Gov. Ron DeSantis on Monday said he is taking measures to prevent people from fleeing coronavirus “hotspots” and coming to Florida, where they could contribute to further spread of the virus.

TALLAHASSEE, Fla. – Gov. Ron DeSantis outlined Florida’s renewed fight against the coronavirus outbreak Saturday — and it includes a shipment of a pharmaceutical drug, new COVID-19 tests and enforced travel checkpoints along major interstates.

The governor addressed his constituents via livestream from the state’s Capitol telling Floridians to expect a text message outlining a health advisory for people 65 and older, urging them to stay indoors.

He said the text will help reinforce what he’s been saying over the past few weeks — to take this virus seriously.

“I know a lot of us haven’t shaken hands with anyone for a month now,” he said about people following the CDC guidelines. “Thank you for that.”

The governor said he is increasing efforts to supply hydroxychloroquine in the state, turning to colleagues in Israel to supply the pharmaceutical drug.

“There haven’t been many effective treatments for the coronavirus,” Gov.

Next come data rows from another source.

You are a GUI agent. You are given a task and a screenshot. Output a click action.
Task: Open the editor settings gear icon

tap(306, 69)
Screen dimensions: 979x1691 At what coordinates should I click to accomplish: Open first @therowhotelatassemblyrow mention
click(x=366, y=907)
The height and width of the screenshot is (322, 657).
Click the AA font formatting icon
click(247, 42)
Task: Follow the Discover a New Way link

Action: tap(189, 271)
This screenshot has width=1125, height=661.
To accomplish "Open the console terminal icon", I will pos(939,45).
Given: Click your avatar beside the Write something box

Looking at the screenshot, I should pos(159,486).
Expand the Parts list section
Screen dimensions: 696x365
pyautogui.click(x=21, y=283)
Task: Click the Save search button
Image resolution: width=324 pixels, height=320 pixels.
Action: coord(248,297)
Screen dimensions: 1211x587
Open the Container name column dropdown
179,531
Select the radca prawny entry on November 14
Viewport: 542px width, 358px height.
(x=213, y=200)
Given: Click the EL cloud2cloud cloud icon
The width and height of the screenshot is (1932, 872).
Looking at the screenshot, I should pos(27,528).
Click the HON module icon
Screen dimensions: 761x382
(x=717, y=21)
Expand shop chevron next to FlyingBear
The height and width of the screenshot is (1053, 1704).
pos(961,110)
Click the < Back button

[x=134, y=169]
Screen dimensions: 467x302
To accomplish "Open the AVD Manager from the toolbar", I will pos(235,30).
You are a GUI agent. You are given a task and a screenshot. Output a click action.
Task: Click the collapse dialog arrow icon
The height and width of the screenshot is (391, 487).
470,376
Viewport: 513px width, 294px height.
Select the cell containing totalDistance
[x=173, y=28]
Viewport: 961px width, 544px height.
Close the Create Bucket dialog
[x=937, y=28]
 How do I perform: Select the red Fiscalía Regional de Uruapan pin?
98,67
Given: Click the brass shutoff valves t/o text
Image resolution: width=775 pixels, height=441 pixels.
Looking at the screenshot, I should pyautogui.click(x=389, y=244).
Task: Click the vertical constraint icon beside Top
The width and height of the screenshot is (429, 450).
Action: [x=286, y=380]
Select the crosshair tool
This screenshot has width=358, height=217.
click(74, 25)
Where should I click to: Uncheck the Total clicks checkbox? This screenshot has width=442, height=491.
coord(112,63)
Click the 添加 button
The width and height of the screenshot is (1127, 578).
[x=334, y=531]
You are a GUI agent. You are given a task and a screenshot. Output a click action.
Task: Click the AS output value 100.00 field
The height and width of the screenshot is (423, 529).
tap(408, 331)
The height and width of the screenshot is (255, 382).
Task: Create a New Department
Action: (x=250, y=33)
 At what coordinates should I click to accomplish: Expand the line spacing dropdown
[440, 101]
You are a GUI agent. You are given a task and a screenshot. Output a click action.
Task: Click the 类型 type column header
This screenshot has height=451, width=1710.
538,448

DeSantis said, adding the drug seemed to work in New York.

Hydroxychloroquine, a drug typically used to treat lupus and malaria, has been praised by President Donald Trump saying it shows “tremendous promise” in treating COVID-19. Its use to treat coronavirus has become controversial as medical professionals advise against its use since it has not been put through a clinical trial, others saying it can still be used a weapon in the war against the pandemic.

“I’m no doctor,” Gov. DeSantis said. “I do believe in the right to try.”

The governor said he’s arranged shipment to Miami-Dade, Broward and Hillsborough Counties. A shipment of hydroxychloroquine will also make its way to Orlando.

The drug is meant to be another treatment option for doctors or patients who wish to use it as treatment. Gov. DeSantis said he will request more shipments for other counties in need after he sees how the first round of supplies goes.

Apart from treatment, he’s also opted to obtain 2,000 coronavirus rapid tests that are meant to provide results less than an hour. He says these tests will first be distributed to South Florida and Jacksonville.

He claims these tests can compete with new coronavirus tests on the market.

The FDA recently approved an Advent Lab test that gives a diagnosis in 15 minutes or less. The lab is starting to produce 50,000 of these kits a day starting in the coming week, according to Gov. DeSantis. He’s asked to be a big part of the distribution, saying the state will pay for quicker results.

“Quick results allow hospitals to do a better job,” he said. “And it will at least give people peace of mind.”

With the current kits available, the state has issued approximately 40,000 tests this week, according to the governor.

“To be able to get a rapid test is absolutely game-changing,” he said.

To help stop the spread of the virus in Florida, the governor also expanded his travel restrictions from hot zones in New York and Louisiana, saying there will be checkpoints for those who try to drive into the state too.

He says there is already a checkpoint along I-10 by the Panhandle, curbing traffic from New Orleans and redirecting anyone who may be infected with the virus. He said he plans on doing the same along I-95 for anyone driving in from New York.

These restrictions are on top of the flight mandates that travelers from those locations must be quarantined upon arrival in Florida.

“I don’t have the ability to shut down flights,” Gov. DeSantis said, explaining flights are under federal jurisdiction and beyond his power as governor. “I think it’s an issue when you have people leaving hot zones and coming to different parts of the country.”

Gov. DeSantis said he spoke to President Trump before the news conference, saying the president mentioned the possibility of enforcing a quarantine around the New York area.

“Whatever works, we need to do,” Gov. DeSantis said. “We’ve got a lot of things we need to be doing in the state of Florida.”